Esta excelente recopilación de conferencias y opúsculos de Umberto Eco me la regaló un amigo cuya espolvoreadas ausencias, unidas las de otros amigos que suelen acompañarme, han permitido que este libro me haya acompañado en los desayunos solitarios de un par de meses.
Cuando husmeé sus páginas creí que se trataba de una recopilación de artículos como las otras dos que he reseñado aquí, «Cómo viajar con un salmón» y «De la estupidez a la locura», que se adaptaban maravillosamente a esas circunstancias de lectura, pero no. «Construir al enemigo» es un libro parecido, pero más rico y complejo, una obra que en ocasiones presenta cierta dificultad debido a que sobre la pasmosa erudición de Eco se desarrolla una inteligencia tan ágil y aguda que a menudo uno debe esforzarse para comprender la ingeniosa pirueta que ha llevado a Eco de un hecho estrambótico o cotidiano pero siempre interesante o desconocido a una conclusión insólita e inteligente. Alguna crítica ha calificado este libro de «sublime». No es un elogio exagerado.
Sin embargo, mi forma de leerlo, que ya he contado, no ha sido la más adecuada. La mayoría de los textos no se leen en el tiempo de un café, ni en el de dos o en el de tres. Esto impide leer con la continuidad que algunos de esos textos requieren. Y son tan variados en su temática y complejidad que (sobre todo cuando aparece esta última) hacen que tomar un café sea un ejercicio extraño, no voy a decir que menos placentero, pero sí exigente en lugar de relajado. Si algún consejo útil puedo dar derivado de esta experiencia es que reservéis a cada capítulo el momento adecuado para disponer del tiempo necesario para leerlo.
El título lo toma el libro de la conferencia que lo abre: la que explica el papel del enemigo en la vida humana individual y colectica, cómo construimos su imagen y en qué medida el enemigo muchas veces lo es solo porque le damos ese estatus. Pero el título casa con el resto, porque este libro hace tanta luz sobre el saber, hay tantas reflexiones lúcidas sobre tantos temas (Victor Hugo, Dickens, Joyce, Wikileaks, política, cultura, historia, religión, literatura, autobiografía histórica…) y tantas y tantas paradojas que desnudan al ser humano, que bien podemos decir que todas ellas construyen, en el sentido de que mejoran, al lector. Por lo que, dado el título, se deduce, claro, que nuestro principal enemigo somos nosotros mismos.
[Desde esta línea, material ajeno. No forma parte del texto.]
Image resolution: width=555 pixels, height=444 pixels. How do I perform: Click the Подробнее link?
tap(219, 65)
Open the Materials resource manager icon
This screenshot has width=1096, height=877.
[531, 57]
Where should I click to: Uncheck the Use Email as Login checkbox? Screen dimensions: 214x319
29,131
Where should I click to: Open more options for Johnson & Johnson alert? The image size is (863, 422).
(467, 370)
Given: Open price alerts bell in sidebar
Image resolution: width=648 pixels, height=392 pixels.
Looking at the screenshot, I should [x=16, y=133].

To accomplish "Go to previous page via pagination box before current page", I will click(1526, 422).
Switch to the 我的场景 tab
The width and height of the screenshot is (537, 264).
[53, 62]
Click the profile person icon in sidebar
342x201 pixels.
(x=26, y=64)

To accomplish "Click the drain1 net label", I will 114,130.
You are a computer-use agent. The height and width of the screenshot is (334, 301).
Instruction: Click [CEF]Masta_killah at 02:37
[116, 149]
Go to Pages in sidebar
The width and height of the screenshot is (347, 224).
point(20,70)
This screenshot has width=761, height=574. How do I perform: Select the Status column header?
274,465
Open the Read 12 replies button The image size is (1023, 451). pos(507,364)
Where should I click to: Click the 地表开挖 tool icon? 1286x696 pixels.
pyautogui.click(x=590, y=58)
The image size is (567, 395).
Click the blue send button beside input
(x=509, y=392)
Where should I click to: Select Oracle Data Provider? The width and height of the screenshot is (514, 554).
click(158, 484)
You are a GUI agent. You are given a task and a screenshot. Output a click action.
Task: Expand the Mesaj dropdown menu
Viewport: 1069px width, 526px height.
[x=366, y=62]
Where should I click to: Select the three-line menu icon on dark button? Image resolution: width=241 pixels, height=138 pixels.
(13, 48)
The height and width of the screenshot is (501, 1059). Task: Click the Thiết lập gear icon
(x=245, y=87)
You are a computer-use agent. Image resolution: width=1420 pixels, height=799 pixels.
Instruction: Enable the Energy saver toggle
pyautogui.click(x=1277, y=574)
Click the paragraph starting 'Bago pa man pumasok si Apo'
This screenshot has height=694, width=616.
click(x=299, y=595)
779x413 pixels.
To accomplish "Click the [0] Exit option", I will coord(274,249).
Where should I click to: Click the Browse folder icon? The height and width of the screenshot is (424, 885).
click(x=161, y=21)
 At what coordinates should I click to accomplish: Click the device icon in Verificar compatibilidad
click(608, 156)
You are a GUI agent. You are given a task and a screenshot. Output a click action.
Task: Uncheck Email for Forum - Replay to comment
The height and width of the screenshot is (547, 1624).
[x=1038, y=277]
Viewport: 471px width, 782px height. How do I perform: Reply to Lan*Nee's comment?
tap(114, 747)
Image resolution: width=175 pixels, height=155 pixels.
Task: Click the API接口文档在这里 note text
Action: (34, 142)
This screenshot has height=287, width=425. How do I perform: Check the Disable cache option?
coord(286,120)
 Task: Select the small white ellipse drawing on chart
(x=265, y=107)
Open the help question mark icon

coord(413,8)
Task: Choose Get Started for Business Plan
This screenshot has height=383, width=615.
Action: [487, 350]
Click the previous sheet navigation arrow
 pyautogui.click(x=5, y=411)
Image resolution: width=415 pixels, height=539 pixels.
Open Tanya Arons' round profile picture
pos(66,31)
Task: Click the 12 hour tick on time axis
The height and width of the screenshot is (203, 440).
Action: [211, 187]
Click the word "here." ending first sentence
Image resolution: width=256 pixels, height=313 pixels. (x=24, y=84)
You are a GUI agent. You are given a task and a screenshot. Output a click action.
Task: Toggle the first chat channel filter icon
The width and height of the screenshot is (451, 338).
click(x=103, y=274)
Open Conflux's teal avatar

No tiene sentido que intente resumir la caterva de temas tratados, y sería una ingenuidad aspirar a trasladar la lector de esta reseña la milésima parte de la sabiduría, pasión, ingenio, fuerza y humor que trenzan los colosales conocimientos de Eco para, como quien hace magia, transformarlos en algo profundo y sensato pero a la vez inesperado, sorprendente y siempre enriquecedor. El humor de Eco es un instrumento formidable para que el lector no se tome demasiado en serio al ser humano ni mucho menos a sí mismo. Hasta cuando usa el humor para hacer crítica Eco lo hace de tal modo que resulta imposible considerarlo ofensivo. Por cierto, el artículo sobre las reliquias podría formar parte lo mismo de una antología religiosa que histórica o humorística. No os imagináis la risa que me entraba en algunos de sus pasajes gracias a la habilidad de Eco para acumular datos reales de modo significativo y divertido. Más de una carcajada tuve que reprimir.
Termino resumiéndolo de otro modo: Eco demuestra en estas páginas que cuanto preocupa al ser humano puede encontrarse en cualquiera de sus actividades, y que en todas ellas delata la inevitable contradicción entre sus aspiraciones (o cómo se ve a sí mismo) y las limitaciones que le hacen ser lo que es. Los más tontos, la mayoría, se enzarzan de por vida en batallas contra sí mismos que proyectan en los demás, a quienes hacen culpables. En cambio los inteligentes, como Eco, aprovechan para gozar del arte de ejercitar la inteligencia y de disfrutar, gracias al humor, de las contradicciones y limitaciones propias y de sus semejantes.